Jenny Eagon’s costume design brings the fascinating characters – flamboyant and envious alike – to such dazzling life. Following on from her previous costume delights of “Knives Out”, she gives the film an additional layer of sunny palettes; artistic choices that also hint at the capacity for murder lurking underneath. The suits and gowns are as glorious as the sets and visuals. The ensemble cast is once again thrilling in their size and ability to bounce off each other. Jessica Henwick with Kate Kudson, Madelyn Cline with Dave Bautista and Edward Norton with the entirety of the cast are just a few of the great kinetic dynamics that form a complete whole. Daniel Craig is of course magnificent in his return as the Shelby Foote sounding detective who emits an aura of Columbo but has a mind as sharp as Sherlock’s. His suave dialogue laden with riddles and proverbs is just magic to the ears, a testament to Johnson’s writing and Craig’s energetic performance, of which he is clearly having a blast with.
However, just like with Ana De Armas in “Knives Out”, the film belongs to Janelle Monae. She gives a striking performance of multiple dimensions and vast, nail-biting deceptiveness. Talking about her role in depth risks spoilers, but let’s just say she is a tour de force, whose arc ties up the film’s satirical takedowns of affluent avarice very astutely. In a film that juggles such charismatic performances with a tightly constructed script, lustrous craftsmanship, and a tongue-in-cheek sense of humour, the fact that Monae still emerges as the stand out should speak volumes. All the while, Johnson’s script remains as intricately brilliant as ever while never getting ahead of itself. The carefully considered threads leading to the ultimate resolution is effortlessly smart, and the way the film plays around with identity is especially unique.
Sometimes the editing and reliance on intricate plot pointing can be a detriment to the picture. Where “Knives Out” kicks off pretty much right away, “Glass Onion” takes a little more time to get going. In hindsight, this does make the film a little less well paced than its predecessor. Nevertheless, the entertainment factor and cleverness between films has not diminished whatsoever. Whatever faults may exist, this is still a roaringly great time!
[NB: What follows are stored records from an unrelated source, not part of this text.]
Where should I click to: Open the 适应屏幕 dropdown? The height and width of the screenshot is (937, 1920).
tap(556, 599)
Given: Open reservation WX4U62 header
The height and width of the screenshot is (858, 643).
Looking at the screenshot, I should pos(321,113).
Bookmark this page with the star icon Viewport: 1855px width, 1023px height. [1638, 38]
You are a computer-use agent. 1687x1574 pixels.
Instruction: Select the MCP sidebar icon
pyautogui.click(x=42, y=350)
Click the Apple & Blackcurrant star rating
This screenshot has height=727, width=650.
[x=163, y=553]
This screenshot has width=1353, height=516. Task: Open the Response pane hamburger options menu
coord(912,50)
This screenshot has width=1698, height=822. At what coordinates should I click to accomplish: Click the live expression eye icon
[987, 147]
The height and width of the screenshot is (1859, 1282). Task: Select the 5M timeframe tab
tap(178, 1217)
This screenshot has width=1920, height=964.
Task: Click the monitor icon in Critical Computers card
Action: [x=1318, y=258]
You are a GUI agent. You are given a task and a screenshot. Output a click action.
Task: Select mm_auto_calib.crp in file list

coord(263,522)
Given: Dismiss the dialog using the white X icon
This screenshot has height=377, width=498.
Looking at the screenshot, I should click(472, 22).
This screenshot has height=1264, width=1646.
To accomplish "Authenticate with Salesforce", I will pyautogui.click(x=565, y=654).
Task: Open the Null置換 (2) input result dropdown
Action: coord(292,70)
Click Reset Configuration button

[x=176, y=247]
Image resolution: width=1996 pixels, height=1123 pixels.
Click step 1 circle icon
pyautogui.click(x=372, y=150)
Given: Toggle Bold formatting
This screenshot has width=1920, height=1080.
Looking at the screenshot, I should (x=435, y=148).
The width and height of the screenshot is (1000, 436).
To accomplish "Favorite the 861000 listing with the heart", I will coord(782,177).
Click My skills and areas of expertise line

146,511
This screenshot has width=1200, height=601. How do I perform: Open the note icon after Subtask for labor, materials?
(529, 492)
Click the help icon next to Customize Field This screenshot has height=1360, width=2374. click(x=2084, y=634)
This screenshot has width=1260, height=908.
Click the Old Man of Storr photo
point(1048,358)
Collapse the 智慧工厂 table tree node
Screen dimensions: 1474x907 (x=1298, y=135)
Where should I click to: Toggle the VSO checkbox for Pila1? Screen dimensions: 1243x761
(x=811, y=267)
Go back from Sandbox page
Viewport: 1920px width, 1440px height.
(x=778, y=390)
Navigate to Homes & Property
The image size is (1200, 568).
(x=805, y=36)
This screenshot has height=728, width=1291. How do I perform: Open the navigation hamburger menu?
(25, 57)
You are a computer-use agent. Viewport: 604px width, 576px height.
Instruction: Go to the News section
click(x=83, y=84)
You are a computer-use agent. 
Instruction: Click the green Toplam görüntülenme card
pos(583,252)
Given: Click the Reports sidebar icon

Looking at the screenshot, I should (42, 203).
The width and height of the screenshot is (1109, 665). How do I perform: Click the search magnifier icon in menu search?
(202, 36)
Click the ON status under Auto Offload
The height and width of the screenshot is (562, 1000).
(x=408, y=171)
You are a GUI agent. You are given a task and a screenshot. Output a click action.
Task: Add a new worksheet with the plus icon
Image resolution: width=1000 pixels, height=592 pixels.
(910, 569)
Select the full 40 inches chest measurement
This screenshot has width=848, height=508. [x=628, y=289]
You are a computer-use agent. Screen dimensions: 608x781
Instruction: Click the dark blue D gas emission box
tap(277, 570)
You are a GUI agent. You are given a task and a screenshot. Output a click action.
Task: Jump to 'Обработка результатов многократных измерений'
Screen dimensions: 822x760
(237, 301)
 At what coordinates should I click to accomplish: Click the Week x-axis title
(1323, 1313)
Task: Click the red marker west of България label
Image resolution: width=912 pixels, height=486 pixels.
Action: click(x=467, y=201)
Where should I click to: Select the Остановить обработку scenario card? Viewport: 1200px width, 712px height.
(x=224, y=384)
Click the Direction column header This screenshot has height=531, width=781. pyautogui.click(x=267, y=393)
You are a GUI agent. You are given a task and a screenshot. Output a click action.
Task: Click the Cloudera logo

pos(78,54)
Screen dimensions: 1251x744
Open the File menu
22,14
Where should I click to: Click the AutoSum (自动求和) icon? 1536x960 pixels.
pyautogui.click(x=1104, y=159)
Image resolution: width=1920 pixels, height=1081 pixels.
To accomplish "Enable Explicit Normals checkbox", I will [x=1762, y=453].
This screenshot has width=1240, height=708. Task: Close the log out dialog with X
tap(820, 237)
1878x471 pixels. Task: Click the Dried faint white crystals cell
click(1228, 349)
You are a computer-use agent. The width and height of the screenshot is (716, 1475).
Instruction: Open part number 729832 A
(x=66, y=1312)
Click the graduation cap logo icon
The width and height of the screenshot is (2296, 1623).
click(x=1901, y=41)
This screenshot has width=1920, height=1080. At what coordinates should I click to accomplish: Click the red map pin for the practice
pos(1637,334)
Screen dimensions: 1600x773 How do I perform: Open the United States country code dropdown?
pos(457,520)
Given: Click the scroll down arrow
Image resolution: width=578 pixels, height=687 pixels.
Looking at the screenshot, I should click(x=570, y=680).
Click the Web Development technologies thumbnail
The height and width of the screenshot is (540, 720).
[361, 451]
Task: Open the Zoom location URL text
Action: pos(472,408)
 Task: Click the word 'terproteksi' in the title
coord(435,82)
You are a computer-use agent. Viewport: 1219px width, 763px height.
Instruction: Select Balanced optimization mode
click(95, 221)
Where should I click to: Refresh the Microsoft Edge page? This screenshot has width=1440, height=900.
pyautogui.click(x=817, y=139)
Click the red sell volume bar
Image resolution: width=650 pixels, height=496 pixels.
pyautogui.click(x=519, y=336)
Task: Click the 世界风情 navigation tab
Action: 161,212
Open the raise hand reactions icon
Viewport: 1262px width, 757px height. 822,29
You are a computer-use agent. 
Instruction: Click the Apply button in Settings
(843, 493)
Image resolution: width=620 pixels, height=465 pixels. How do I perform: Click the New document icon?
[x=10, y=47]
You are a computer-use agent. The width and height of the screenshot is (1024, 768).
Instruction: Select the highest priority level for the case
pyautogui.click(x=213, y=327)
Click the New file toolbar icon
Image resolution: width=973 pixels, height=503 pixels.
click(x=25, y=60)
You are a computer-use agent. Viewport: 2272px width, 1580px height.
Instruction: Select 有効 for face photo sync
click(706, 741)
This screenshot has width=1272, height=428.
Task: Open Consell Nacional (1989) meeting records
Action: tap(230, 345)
The metaphor behind “Glass Onion” dictates something that gives the impression of complex layers, but actually has a core that can be seen quite clearly. With enough exposure to whodunits, eagle eyed viewers may see films of this calibre as figurative glass onions. Yet the best ones remain as articulately made and joyously entertaining as ever, and that is exactly what “Glass Onion” is. Between these films, and other titles such as “Looper” (2012), “Star Wars: The Last Jedi” (2017) and even his directorial contributions to some of the greatest of episodes of “Breaking Bad” (2008-2013), Rian Johnson continuously proves himself to be one of the most ambitious, most considerate, and frankly best filmmakers out there. There was no better choice on who to close out this year’s London Film Festival!